Ricardo Miledi (* 1927 in Mexico City) is a Mexican neurobiologist who is a leader in research synapses.

Miledia studied medicine at the Instituto Cientifico y Literario in Chihuahua and at the National Autonomous University of Mexico (Diploma in Medicine 1955). He then worked at the National Institute of Cardiology with Arturo Rosenblueth and Garcia Ramos Juan. In 1955, he worked as a Grass Fellow at the Research Center in Woods Hole (Massachusetts ) and from 1956 to 1958 as a Rockefeller Foundation Fellow in Canberra. In the 1960s and 1970s, he conducted research in and with Bernard Katz in the UK. He was a professor at the University of California, Irvine.
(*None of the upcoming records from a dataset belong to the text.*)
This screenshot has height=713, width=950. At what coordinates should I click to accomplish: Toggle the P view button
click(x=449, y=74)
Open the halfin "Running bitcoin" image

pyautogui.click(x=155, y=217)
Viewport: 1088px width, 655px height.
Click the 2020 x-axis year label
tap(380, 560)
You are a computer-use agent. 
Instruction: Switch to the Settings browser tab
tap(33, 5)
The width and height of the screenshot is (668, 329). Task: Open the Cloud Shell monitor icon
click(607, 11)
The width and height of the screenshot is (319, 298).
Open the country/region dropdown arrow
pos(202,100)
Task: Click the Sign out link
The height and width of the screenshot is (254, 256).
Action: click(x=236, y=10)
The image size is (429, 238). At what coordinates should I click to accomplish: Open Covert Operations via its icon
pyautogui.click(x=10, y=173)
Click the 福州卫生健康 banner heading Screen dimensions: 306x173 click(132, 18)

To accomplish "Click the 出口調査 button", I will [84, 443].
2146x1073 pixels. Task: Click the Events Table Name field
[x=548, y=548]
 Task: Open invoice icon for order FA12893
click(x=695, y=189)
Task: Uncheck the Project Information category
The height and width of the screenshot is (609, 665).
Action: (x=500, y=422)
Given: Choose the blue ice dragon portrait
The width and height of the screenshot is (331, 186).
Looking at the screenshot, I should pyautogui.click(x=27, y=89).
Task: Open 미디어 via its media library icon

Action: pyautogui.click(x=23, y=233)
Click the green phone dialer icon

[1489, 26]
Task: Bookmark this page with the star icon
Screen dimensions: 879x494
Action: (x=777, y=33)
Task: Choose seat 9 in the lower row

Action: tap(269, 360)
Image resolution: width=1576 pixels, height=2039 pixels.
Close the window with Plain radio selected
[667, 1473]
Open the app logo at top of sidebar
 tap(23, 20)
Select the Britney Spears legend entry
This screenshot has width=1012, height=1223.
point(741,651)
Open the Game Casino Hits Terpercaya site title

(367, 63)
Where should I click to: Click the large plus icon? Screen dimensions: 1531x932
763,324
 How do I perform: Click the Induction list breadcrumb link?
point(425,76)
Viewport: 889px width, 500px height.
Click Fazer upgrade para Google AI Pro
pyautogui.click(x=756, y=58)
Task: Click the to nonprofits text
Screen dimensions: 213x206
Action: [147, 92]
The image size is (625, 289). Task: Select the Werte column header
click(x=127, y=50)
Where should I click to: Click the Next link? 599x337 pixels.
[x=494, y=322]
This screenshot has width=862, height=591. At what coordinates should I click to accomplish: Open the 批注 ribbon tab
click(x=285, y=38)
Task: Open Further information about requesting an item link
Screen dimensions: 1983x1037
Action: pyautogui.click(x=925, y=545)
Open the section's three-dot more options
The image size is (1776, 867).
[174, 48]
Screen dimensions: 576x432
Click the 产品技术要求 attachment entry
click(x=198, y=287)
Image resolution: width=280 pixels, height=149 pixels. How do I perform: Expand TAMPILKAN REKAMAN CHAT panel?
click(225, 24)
He is also at the Center for Neurobiology of the National Autonomous University of Mexico (Campus Querétaro ).

Miledi is known for his research on neurotransmitter receptors and the mechanisms of synapses. 1967 postulated Mileda Bernard Katz the importance of increasing the concentration of calcium ions into the nerve cell in the arrival of a nerve axon signal for the release of neurotransmitters via exocytosis of vesicles at the synapse. He was able to confirm experimentally (published in Proc. Roy.Soc. , 1973). He is also known for working with Katz synaptic noise at neuromuscular junctions ( Neuromuscular Junction, NMJ ) with acetylcholine transmitter (from 1970 /71).

He is a member of the Royal Society, the Mexican Academy of Sciences and the National Academy of Sciences. In 1999 he received the Prince of Asturias Prize, and in 1998 he received the British Royal Medal. He received the Ralph W. Gerard Prize - the Society of Neuroscience and the 1988 King Faisal Prize 2010. He is a founding member of the Academy of Sciences of the Developing World.

He is a multiple honorary doctorates ( Universidad del Pais Vasco in 1992, University of Chihuahua 2000, University of Trieste in 1992, Autonomous University of Querétaro in 2003, National Autonomous University of Mexico 2007).